> What the task asks
Reproduce the text lines of the records below verbatim, omitting the pictures.

═══ Extracted data

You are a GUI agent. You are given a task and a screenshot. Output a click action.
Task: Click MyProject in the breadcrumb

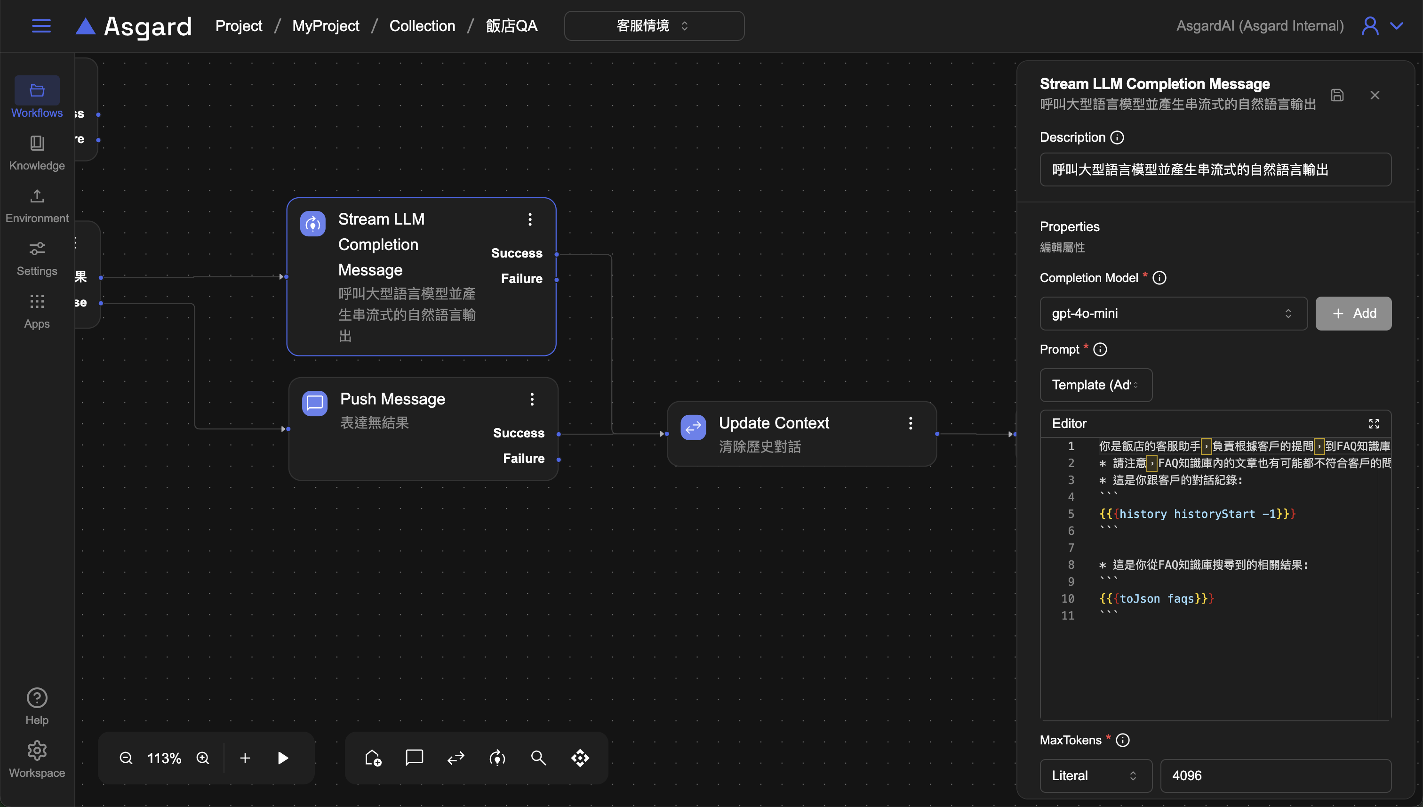(326, 26)
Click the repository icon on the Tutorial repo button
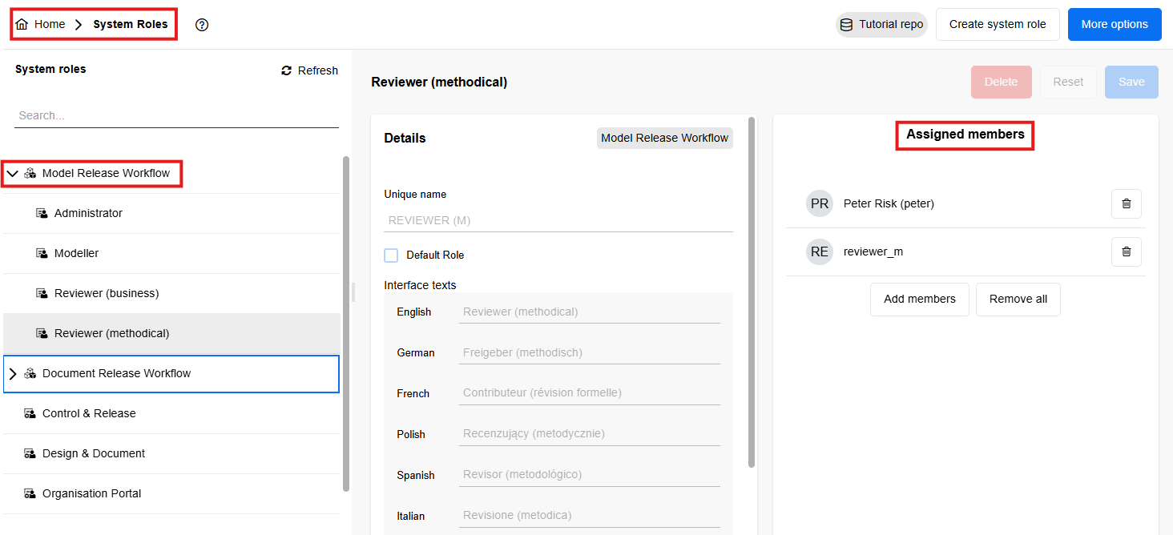This screenshot has width=1173, height=535. [846, 24]
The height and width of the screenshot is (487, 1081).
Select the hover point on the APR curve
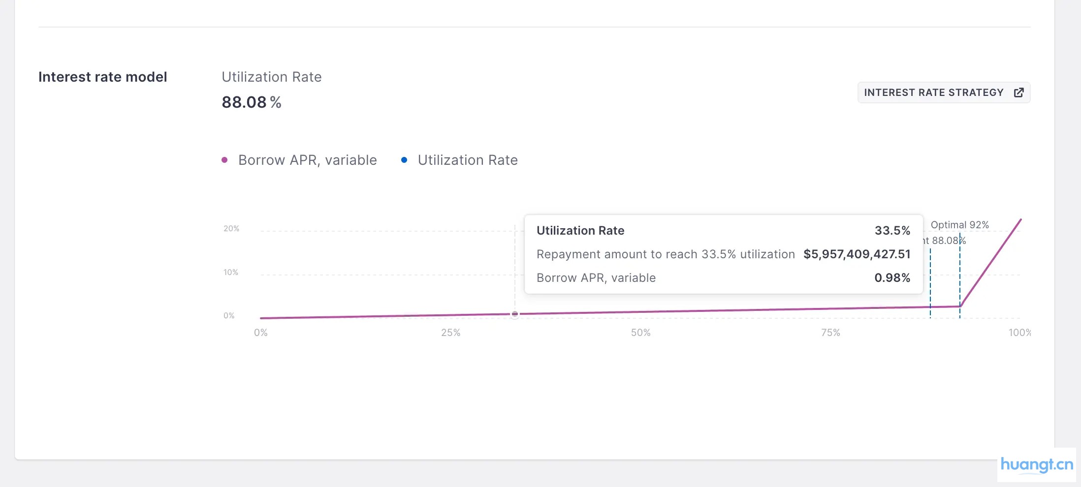(515, 314)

══════

> Task response
You are a GUI agent. You are given a task and a screenshot. Output a click action.
Task: Click MyProject in the breadcrumb

(326, 26)
Click the repository icon on the Tutorial repo button
This screenshot has width=1173, height=535. [846, 24]
The height and width of the screenshot is (487, 1081).
Select the hover point on the APR curve
(515, 314)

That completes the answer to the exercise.